In an interview last month with the Times newspaper, Lei said that she was ready to file a case against the Japanese government for its war crimes.
Jing Shenghong, a history professor at Nanjing Normal University, said that Lei's testimony was important evidence and it was very regretful that she had passed away.
"There is a lot of material evidence to prove the existence of the sex slave quarters in Nanjing, but human accounts are scant," Jing said. "Lei was a brave woman, and should be respected by all of us. It's a huge loss to all of us," said a man, who did not wish to be named, outside the hospital in which Lei died.
The issue of wartime sex slavery was back in the international press last month when Japanese Prime Minister Shinzo Abe said that there were no documents to prove the Japanese military had physically coerced women into providing sex for its soldiers during the Second World War.

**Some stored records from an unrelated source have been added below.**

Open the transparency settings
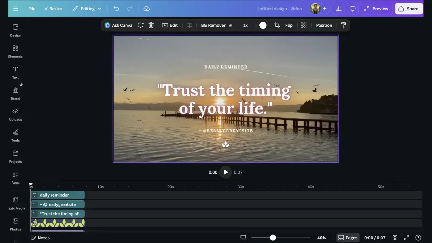Viewport: 432px width, 243px height. coord(304,25)
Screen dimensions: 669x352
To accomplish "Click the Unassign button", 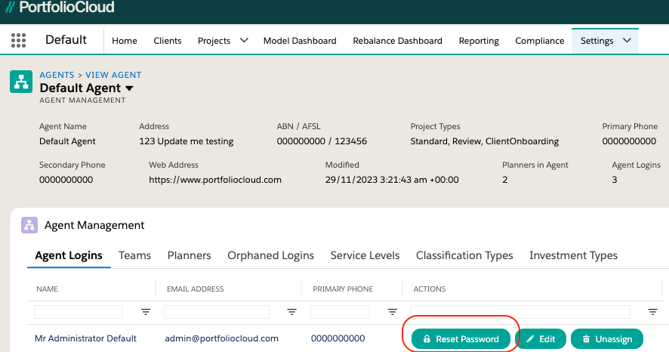I will 606,339.
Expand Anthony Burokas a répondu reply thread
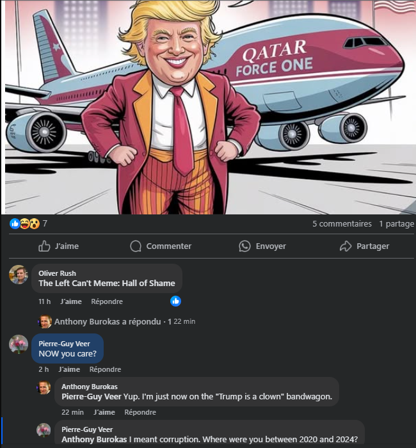416x448 pixels. (x=116, y=321)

Abe later reiterated his apology over wartime sex slavery in an interview with the U.S. magazine Newsweek, saying "as Japan's prime minister, I am extremely sorry that they were made to endure such pain. We feel responsible for the situation in which women had to exist as 'comfort women' and endure such hardship."
An estimated 200,000 women were forced to serve as sex slaves for Japanese forces during World War II.